START MATERIALS PROVIDED

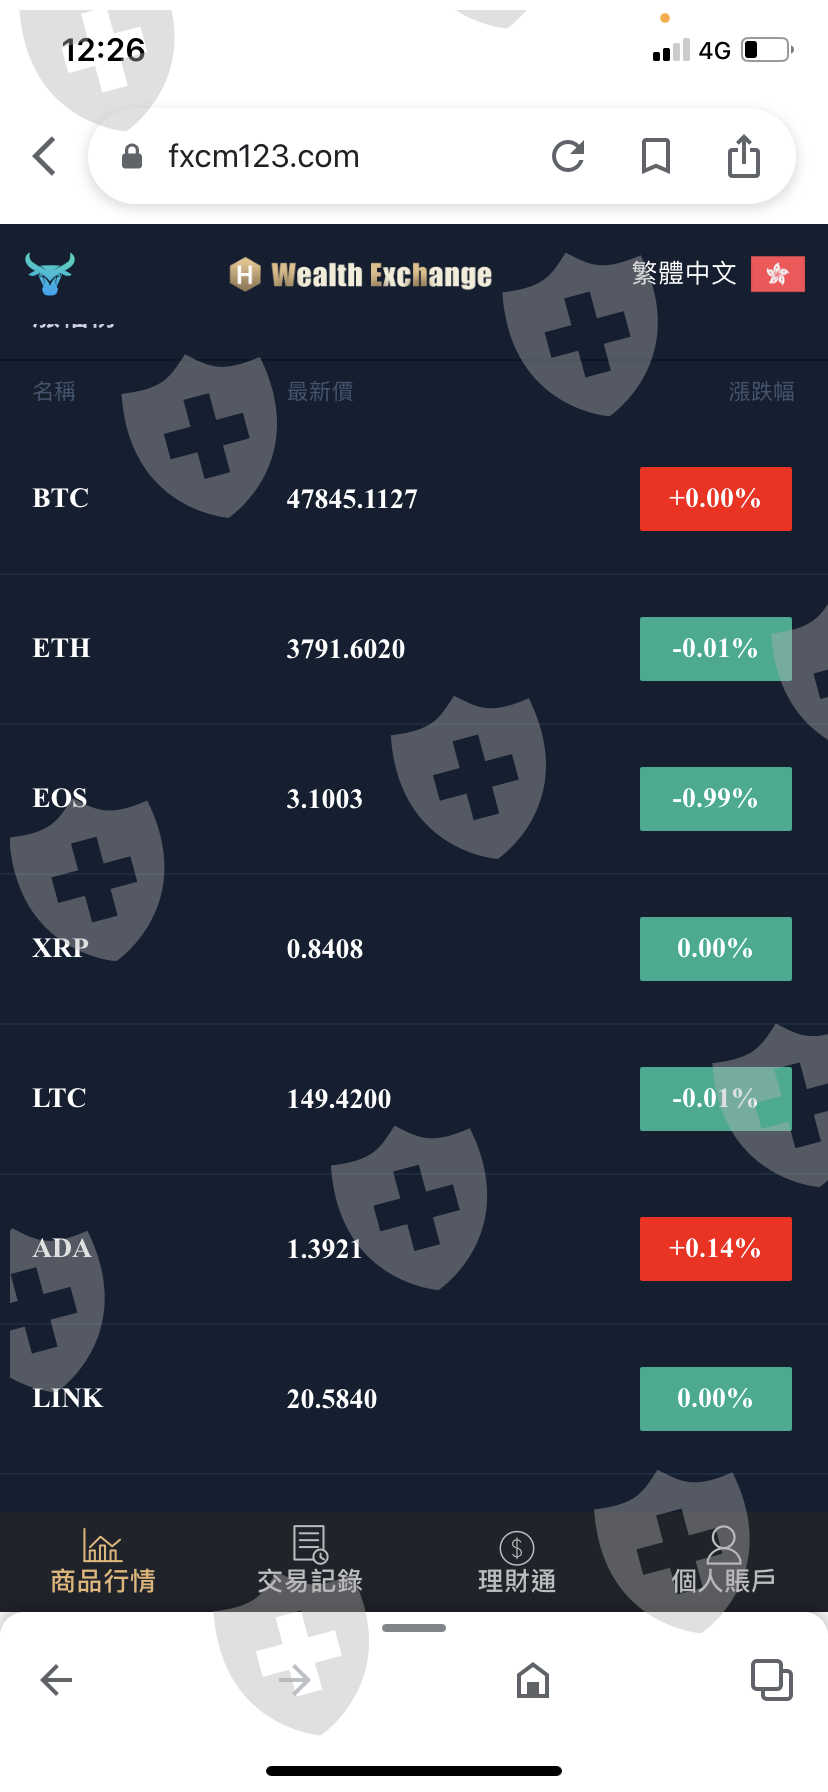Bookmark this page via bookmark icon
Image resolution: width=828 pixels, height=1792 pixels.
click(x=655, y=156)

END MATERIALS PROVIDED
START MATERIALS PROVIDED

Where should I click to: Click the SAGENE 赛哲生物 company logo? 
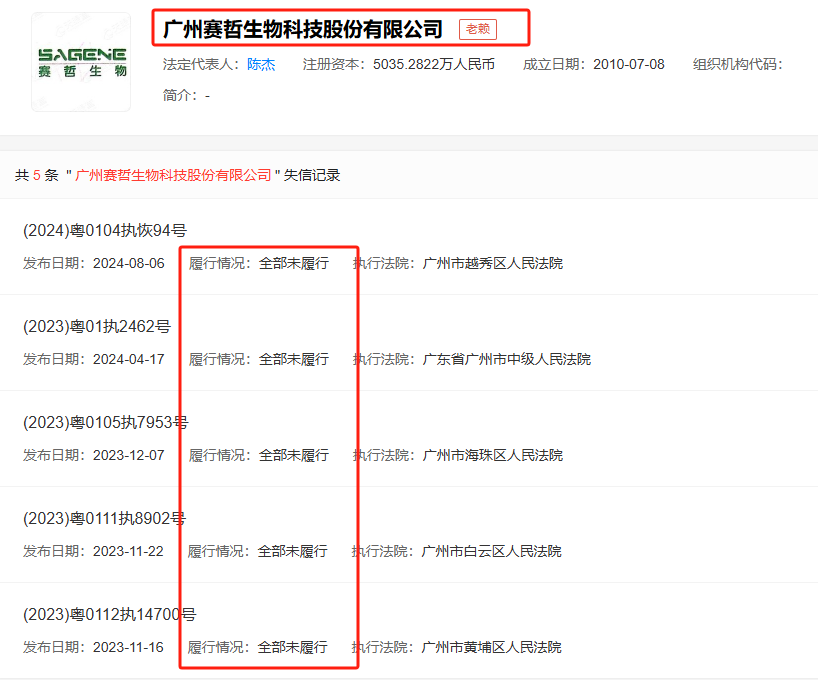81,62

END MATERIALS PROVIDED
START MATERIALS PROVIDED

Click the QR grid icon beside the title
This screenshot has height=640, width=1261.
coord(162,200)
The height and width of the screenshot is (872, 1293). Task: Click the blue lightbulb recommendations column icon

END MATERIALS PROVIDED

▶ **DIRECTIONS**
Where the listing above reaches the line that contains "Click the QR grid icon beside the title", start retyping, and finish with the line that contains "The height and"; reproduce those lines exactly and no others.

▶ **WRITTEN ANSWER**
Click the QR grid icon beside the title
This screenshot has height=640, width=1261.
coord(162,200)
The height and width of the screenshot is (872, 1293). Task: Click the blue lightbulb recommendations column icon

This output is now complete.